Installing Certificates

If an existing TLS certificate expires, or if you want to replace it (for example, with a certificate obtained from a Certificate Authority) you can install a new certificate. When using a certificate obtained from a CA, ensure that the Enterprise Manager IP address or fully qualified domain name is included in the certificate subject or subject alternative name.

If you plan to use a certificate signed by an internal Certificate Authority (CA), add the certificate to the certificate store before starting the installation. For details, see Using Certificate Signed by Internal CA.

To install a new certificate, follow these steps:

1. Log in to Enterprise Manager using an administrative account.
2. To open the Configuration view, click Configuration in the upper-right corner.
3. Open the Settings section.
4. On the Certificates tab, click Install and then choose the type of certificate to install:

• Select Server to install the certificate used by the Veeam Backup Enterprise Manager Service and Veeam Guest Catalog Service to connect to backup servers. This certificate will also be used by the Veeam Backup Enterprise Manager REST API.

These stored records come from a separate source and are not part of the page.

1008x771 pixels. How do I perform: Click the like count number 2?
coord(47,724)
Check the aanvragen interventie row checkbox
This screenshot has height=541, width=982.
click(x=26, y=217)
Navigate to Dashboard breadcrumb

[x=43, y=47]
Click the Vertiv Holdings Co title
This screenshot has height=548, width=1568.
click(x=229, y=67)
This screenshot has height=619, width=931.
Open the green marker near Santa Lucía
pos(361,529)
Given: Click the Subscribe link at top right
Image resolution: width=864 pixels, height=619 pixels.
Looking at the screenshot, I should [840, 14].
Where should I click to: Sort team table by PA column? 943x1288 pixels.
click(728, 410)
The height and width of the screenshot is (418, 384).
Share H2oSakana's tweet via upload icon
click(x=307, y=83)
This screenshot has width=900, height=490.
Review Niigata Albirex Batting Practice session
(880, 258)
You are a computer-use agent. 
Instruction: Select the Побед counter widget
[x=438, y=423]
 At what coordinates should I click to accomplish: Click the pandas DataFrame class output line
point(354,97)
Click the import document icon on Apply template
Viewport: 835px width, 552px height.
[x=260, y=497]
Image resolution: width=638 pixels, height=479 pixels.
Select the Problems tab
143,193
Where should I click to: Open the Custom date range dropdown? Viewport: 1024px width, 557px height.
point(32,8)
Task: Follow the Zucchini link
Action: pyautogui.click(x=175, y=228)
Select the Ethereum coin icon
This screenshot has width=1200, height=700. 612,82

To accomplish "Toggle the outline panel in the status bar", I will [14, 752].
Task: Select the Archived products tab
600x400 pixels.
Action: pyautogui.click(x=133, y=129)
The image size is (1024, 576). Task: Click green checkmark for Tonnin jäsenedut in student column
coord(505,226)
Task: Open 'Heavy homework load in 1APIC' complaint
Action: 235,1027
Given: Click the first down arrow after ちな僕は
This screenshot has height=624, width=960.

• Select Web UI to install the certificate used by the Veeam Backup Enterprise Manager web app and Veeam vSphere Client plug-in to connect to the web browser.

5. At the Certificate Type step of the Manage Certificate wizard, select one of the following options:

• Select a certificate from the certificate store

• Generate new certificate
• Upload a custom certificate

6. At the next step step of the wizard either provide a certificate friendly name for a self-signed certificate or choose an existing certificate that you want to install.

7. To install the certificate, click Finish.